Disney Junior also lent its name to an early morning program block seen on sister network Disney Channel, branded as Disney Junior on Disney Channel until it discontinued since July 31, 2018, using the Disney Channel moniker. The preschool channel ceased operations at the end of 2021.

History 
Negotiations for an Asian version of Playhouse Disney started in 2000 as a block on Disney Channel. It was first broadcast in Hong Kong and Indonesia as Playhouse Disney on April 2, 2004. From 2004 to 2005, Disney launched Playhouse Disney in several countries in Southeast Asia. In the Philippines, the channel was broadcast in English language without the usage of native Tagalog.

On 30 June 2011, Laura Wendt, announced that Playhouse Disney will be rebranded as Disney Junior in Southeast Asia and Hong Kong on 11 July 2011. Laura said that Disney Junior will feature the hallmarks of the Disney brand, story, and character.
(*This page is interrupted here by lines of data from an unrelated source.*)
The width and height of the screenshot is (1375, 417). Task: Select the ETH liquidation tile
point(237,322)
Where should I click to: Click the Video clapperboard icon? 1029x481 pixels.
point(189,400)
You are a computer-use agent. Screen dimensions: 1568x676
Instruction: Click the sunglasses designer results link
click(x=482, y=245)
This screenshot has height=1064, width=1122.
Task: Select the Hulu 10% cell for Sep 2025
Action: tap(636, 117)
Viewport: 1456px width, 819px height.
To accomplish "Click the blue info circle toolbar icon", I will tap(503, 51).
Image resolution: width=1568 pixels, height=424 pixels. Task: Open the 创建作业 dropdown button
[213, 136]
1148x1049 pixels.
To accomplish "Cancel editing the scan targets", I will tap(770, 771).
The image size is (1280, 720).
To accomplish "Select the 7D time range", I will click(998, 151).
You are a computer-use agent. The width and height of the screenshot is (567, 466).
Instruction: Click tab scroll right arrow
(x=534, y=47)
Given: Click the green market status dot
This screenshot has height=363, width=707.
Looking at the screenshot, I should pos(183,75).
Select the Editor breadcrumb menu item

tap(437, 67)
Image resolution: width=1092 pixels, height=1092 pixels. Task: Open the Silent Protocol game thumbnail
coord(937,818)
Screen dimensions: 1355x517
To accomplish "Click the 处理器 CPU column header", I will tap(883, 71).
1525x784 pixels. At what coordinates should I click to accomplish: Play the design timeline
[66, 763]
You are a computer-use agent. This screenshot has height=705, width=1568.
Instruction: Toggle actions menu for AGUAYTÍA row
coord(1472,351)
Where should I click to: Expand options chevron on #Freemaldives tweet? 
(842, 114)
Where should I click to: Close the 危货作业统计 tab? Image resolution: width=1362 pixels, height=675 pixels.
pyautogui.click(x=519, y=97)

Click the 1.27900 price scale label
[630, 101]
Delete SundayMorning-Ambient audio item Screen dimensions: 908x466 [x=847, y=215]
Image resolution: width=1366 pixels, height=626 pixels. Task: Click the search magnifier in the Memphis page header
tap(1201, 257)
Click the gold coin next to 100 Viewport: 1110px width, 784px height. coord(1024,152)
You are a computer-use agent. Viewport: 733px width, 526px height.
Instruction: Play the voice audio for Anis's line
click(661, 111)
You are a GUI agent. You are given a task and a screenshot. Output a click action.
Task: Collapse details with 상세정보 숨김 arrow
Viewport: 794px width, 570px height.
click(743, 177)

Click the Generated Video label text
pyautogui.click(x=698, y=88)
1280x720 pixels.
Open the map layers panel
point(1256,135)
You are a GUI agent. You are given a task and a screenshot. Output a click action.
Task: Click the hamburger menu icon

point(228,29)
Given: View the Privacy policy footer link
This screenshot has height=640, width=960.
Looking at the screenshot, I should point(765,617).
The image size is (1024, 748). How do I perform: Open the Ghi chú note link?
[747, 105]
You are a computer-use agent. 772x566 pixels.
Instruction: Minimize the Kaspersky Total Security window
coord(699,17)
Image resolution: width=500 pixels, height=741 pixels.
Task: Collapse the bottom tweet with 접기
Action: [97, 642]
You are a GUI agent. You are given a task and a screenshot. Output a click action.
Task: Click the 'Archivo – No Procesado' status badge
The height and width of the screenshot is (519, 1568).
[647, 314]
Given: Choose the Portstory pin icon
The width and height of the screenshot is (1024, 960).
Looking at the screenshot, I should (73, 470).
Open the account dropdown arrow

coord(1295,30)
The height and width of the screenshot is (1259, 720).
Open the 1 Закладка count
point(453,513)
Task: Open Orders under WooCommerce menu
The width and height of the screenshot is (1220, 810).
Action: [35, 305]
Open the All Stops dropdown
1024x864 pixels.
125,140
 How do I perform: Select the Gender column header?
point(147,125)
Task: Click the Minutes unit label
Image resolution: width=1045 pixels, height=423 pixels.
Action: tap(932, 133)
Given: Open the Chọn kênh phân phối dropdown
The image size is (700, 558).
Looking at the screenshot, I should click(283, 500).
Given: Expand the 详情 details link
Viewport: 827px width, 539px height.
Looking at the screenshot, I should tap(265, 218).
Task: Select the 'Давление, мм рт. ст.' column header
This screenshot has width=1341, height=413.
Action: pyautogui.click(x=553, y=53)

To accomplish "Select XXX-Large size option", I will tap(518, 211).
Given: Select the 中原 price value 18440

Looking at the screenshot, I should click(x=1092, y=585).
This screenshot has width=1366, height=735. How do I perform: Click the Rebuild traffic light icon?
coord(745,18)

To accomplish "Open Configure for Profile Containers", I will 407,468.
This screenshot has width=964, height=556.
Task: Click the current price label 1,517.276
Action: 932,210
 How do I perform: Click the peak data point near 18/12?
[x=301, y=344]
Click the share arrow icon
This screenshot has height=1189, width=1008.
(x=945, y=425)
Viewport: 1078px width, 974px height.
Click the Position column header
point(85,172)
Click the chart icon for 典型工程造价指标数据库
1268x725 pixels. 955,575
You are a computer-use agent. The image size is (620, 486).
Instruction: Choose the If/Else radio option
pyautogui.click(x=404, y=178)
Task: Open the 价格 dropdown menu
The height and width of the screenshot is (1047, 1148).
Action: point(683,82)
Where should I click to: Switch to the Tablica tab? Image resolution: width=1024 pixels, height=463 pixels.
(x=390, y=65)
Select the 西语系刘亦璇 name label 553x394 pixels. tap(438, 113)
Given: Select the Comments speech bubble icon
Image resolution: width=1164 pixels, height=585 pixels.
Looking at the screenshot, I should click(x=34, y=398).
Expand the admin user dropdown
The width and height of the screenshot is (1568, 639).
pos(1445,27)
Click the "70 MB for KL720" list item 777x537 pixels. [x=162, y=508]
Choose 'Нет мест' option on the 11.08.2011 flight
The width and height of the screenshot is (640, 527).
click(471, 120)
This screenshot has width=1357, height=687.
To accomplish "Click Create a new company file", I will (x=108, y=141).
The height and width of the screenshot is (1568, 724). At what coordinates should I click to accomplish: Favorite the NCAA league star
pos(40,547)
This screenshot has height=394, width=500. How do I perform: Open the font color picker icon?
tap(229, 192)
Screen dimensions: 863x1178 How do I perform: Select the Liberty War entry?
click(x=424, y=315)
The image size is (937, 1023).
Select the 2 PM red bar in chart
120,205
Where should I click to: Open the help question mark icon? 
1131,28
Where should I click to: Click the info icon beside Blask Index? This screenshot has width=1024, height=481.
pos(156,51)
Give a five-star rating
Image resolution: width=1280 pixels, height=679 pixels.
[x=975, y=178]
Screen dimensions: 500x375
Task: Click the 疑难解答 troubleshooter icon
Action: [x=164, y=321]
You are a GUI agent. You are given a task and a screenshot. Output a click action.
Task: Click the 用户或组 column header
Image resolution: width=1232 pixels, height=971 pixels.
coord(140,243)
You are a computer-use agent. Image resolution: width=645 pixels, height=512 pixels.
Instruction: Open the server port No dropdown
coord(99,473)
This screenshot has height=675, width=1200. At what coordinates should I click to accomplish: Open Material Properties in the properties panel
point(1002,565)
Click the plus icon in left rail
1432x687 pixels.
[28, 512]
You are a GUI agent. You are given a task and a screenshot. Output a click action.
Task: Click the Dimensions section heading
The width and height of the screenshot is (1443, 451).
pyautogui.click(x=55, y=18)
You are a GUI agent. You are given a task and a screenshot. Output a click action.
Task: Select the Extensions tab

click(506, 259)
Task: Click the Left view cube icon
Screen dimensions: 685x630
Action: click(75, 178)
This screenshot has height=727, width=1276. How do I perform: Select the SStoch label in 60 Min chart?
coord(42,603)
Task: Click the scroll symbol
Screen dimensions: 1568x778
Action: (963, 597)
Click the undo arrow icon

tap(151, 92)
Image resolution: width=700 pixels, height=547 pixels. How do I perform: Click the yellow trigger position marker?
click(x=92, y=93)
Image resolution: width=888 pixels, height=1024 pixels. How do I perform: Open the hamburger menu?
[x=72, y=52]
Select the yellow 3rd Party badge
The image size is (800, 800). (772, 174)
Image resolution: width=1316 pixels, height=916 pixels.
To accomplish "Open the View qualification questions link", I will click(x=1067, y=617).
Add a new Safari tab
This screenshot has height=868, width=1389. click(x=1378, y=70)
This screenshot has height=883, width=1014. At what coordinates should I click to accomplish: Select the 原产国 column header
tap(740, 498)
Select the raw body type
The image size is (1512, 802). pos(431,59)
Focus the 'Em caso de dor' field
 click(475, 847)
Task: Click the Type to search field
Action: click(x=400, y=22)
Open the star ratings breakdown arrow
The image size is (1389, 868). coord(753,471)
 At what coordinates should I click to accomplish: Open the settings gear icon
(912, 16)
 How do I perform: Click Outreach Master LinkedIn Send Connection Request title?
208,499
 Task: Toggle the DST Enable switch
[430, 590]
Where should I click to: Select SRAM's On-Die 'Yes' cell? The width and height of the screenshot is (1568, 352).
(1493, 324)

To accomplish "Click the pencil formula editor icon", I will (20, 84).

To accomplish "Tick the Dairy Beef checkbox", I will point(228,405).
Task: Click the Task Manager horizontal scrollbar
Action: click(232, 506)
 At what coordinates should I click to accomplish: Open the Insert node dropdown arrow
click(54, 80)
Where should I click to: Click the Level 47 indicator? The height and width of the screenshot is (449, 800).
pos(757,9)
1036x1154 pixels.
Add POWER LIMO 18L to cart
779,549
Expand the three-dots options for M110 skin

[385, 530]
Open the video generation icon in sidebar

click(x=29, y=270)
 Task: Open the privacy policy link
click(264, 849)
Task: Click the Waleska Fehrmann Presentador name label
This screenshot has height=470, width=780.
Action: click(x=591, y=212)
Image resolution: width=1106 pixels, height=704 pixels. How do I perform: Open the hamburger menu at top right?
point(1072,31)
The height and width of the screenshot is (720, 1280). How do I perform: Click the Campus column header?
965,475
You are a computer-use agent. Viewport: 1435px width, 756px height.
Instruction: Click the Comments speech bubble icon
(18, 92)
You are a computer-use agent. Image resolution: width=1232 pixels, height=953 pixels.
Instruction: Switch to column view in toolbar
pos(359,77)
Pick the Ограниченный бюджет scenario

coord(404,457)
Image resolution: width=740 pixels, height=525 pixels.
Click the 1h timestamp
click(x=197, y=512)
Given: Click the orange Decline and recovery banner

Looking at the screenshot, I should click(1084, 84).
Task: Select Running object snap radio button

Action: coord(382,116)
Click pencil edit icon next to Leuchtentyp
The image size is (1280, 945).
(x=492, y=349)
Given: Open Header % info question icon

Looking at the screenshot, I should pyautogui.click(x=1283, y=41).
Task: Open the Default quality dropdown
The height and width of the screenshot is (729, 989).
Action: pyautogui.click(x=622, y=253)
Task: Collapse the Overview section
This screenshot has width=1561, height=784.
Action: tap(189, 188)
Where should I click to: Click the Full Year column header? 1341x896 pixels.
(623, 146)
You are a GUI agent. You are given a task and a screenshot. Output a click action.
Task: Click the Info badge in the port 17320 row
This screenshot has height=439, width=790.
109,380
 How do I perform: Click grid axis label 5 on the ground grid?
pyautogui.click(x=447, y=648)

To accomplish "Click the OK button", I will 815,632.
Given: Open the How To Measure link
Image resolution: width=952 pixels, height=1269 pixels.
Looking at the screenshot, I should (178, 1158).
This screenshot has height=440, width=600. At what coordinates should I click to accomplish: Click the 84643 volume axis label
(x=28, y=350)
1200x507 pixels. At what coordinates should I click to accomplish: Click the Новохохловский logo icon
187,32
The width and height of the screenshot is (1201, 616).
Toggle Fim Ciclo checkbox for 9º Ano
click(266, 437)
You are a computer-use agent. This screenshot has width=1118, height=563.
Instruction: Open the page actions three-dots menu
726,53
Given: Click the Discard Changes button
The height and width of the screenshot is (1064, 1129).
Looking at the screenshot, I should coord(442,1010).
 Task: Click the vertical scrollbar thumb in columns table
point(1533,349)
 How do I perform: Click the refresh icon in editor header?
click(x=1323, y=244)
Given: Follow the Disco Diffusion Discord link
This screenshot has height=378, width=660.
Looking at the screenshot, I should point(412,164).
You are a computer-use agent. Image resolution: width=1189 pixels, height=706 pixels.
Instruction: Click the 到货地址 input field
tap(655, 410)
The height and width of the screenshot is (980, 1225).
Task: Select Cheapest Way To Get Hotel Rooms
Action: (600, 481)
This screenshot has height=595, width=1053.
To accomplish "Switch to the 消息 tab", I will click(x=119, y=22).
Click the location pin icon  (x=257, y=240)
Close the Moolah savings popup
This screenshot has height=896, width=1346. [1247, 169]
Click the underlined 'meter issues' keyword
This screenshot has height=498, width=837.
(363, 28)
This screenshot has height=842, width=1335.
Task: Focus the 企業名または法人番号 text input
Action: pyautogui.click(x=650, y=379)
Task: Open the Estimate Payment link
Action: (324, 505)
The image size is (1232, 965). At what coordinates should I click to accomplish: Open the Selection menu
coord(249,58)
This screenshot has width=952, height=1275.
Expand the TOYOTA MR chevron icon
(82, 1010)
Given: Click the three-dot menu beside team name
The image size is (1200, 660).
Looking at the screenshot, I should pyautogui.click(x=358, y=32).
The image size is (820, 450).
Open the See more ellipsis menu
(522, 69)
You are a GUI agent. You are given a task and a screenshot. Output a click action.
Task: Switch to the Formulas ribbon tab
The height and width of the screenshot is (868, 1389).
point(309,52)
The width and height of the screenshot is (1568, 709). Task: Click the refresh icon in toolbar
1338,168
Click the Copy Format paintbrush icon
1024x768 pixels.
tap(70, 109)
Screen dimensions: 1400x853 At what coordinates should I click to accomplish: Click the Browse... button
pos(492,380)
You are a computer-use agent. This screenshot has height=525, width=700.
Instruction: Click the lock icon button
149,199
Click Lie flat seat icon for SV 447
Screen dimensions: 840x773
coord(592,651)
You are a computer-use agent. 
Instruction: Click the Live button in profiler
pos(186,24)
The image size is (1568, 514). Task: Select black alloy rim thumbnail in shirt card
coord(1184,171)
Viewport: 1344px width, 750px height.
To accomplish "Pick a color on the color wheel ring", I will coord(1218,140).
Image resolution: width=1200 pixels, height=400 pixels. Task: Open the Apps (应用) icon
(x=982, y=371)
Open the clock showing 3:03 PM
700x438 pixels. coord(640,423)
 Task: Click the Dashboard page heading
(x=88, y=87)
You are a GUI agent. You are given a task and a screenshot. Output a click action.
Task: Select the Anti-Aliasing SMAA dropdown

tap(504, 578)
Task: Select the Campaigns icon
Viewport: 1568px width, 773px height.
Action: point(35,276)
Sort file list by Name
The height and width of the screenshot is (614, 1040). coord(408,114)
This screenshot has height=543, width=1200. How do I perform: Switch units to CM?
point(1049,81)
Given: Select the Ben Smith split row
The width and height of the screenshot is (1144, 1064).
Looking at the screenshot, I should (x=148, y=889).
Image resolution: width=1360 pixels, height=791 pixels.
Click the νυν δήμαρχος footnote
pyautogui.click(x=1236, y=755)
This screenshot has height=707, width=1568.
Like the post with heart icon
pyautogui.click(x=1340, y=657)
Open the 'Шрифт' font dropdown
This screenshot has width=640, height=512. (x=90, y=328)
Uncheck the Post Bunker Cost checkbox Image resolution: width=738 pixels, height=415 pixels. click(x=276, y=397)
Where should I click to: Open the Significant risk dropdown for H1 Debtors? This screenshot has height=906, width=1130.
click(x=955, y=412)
They will take classic Disney characters, beloved, through generations, and bring them to life on TV with elements that encourage early childhood learning.

Due to increasing localization of the Indian feeds of Disney Channel and Disney XD, they were banned from broadcasting in Bangladesh in 2013. Later, in 2016, the Southeast Asian feeds of the Disney channels, including Disney Junior Asia, became available on certain cable operators in Bangladesh.

On March 1, 2016, Disney Junior changed to its widescreen format in some countries, while launching its high-definition channel.

On 31 July 2018, the Disney Junior on Disney Channel block was discontinued with no explanation given.

Closure 
On 1 June 2020, Disney Channel, Disney XD and Disney Junior ceased transmission in Singapore on both Singtel and StarHub after failing the contract renewal with both service providers in the country. Select programs from these 3 channels were moved to, replaced by and made it available via Disney+ on 23 February 2021.

On 5 August 2020, Disney Junior upgraded to HD on Astro alongside Disney Channel. On 1 January 2021, the channels ceased operations across Astro and Astro-owned TV providers (including NJOI and Kristal-Astro) in Malaysia due to the launch of Astro's Refreshed Kids Pack, while airing PJ Masks, that announced back on 14 December 2020. While its shows moved to Disney+ Hotstar in the said country on 1 June 2021.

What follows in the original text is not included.